_Task prompt_
List every line in the entries below that contains the string "icon", treating uppercase and lowercase as different.

_Extracted records_

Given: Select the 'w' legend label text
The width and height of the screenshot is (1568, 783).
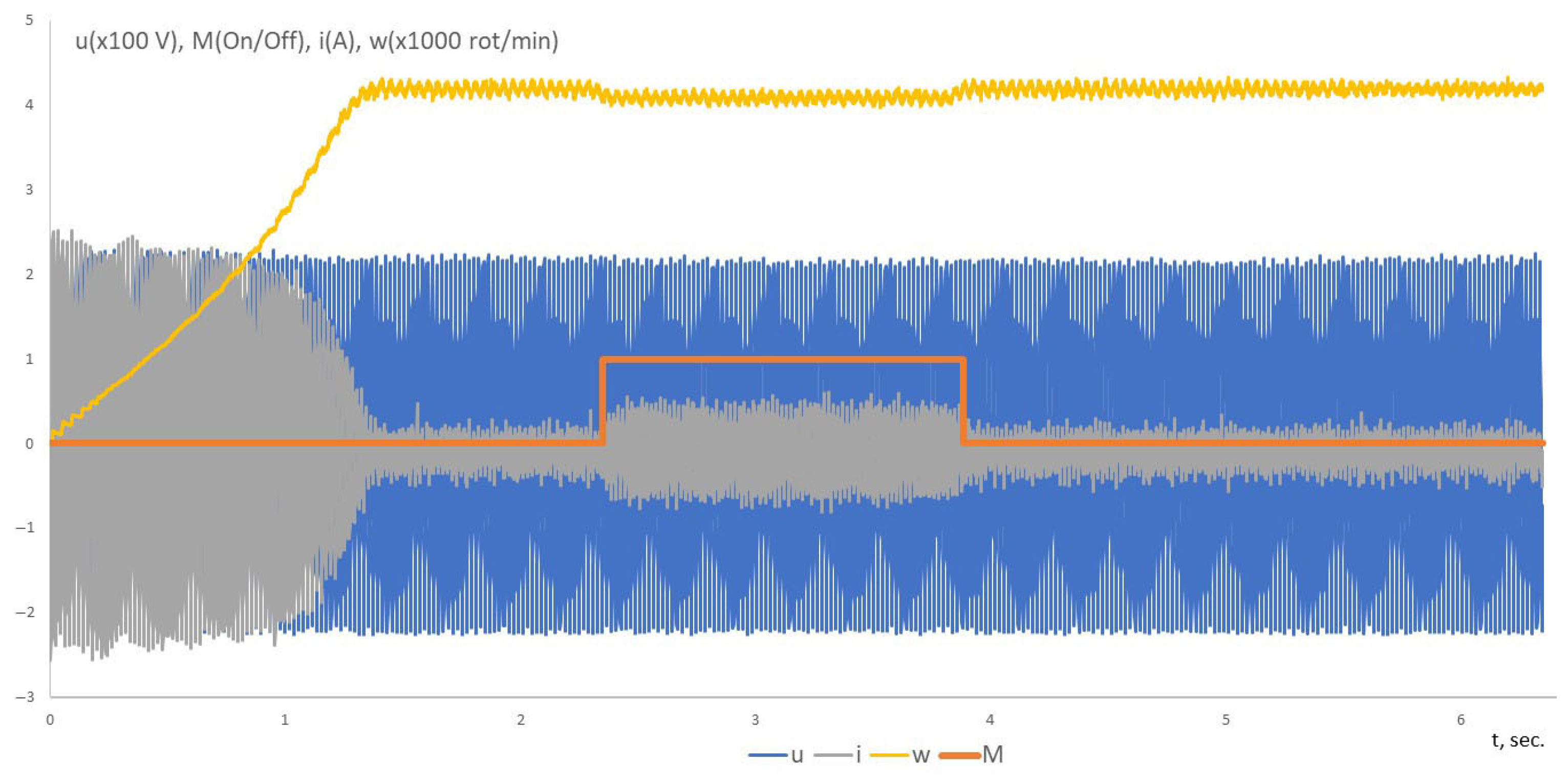Looking at the screenshot, I should [921, 755].
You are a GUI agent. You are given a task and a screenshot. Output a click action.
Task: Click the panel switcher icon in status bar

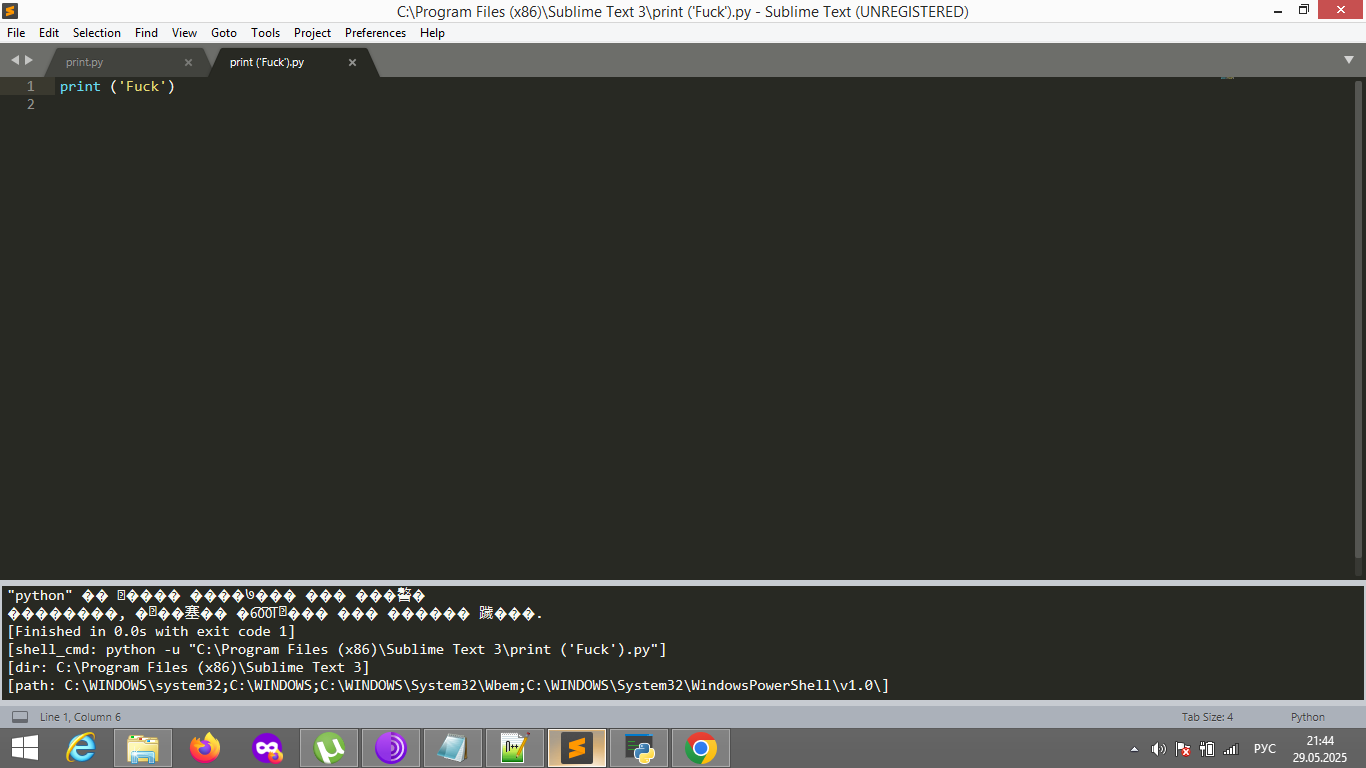pos(20,717)
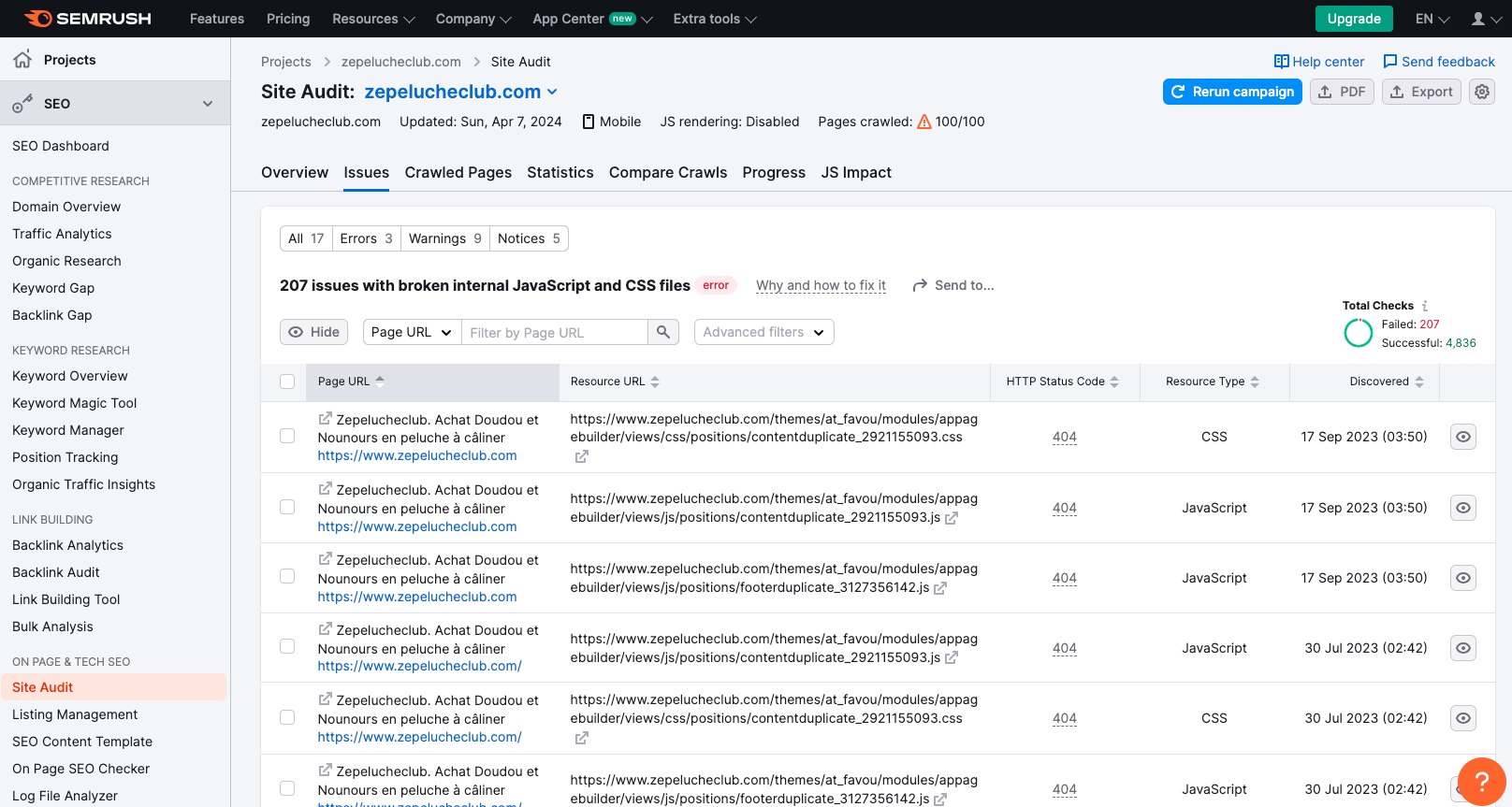Screen dimensions: 1512x807
Task: Click the Total Checks info icon
Action: tap(1425, 306)
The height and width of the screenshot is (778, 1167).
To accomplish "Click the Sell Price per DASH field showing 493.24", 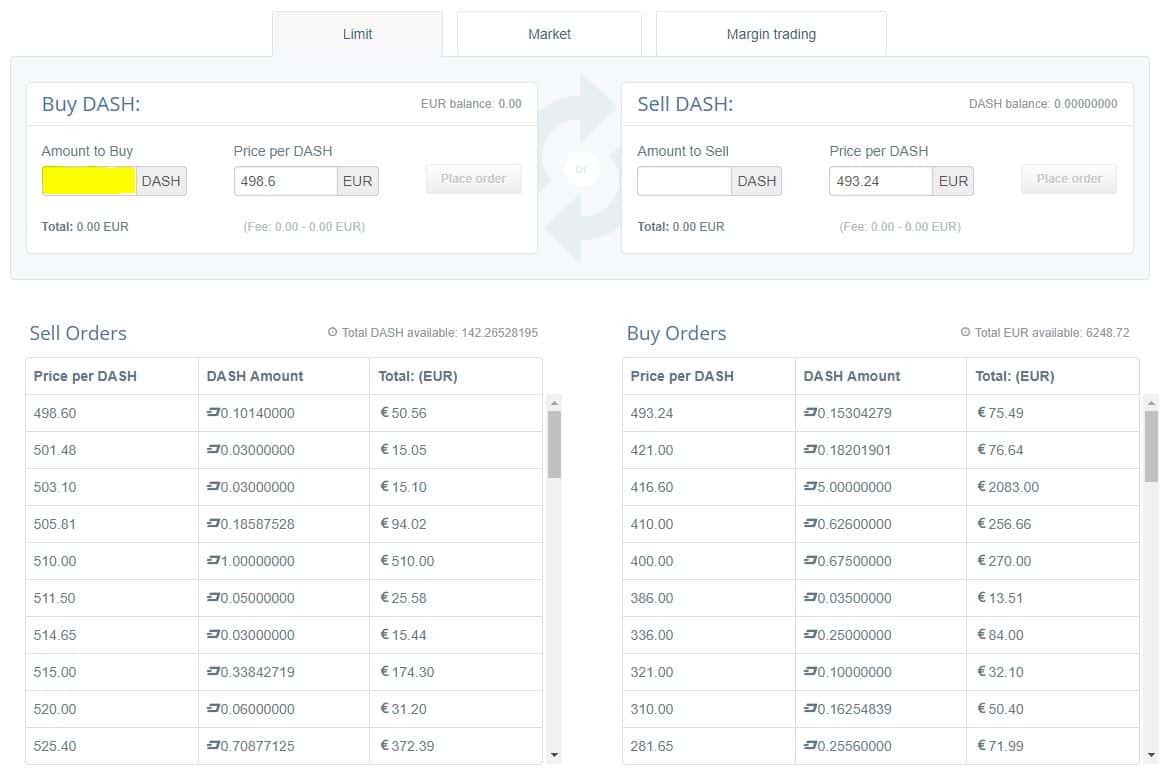I will [880, 181].
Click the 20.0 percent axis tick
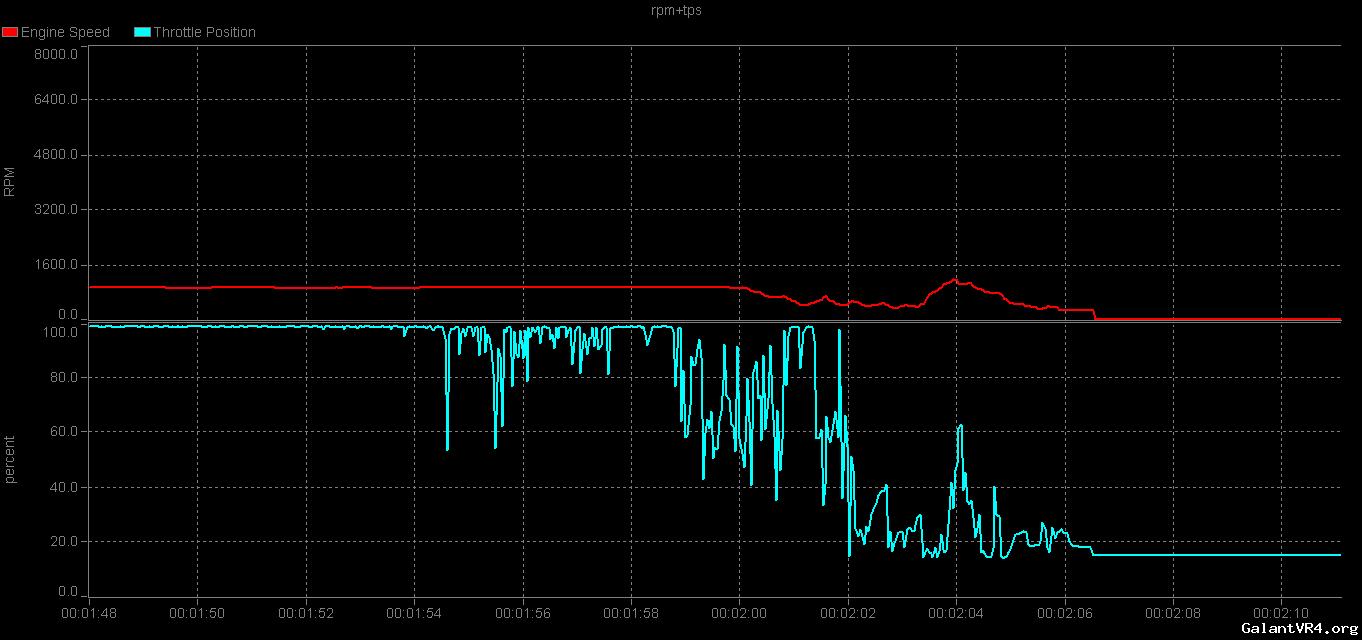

_Correct output_
Task: Click the panel switcher icon in status bar
Task: Click the Total Checks info icon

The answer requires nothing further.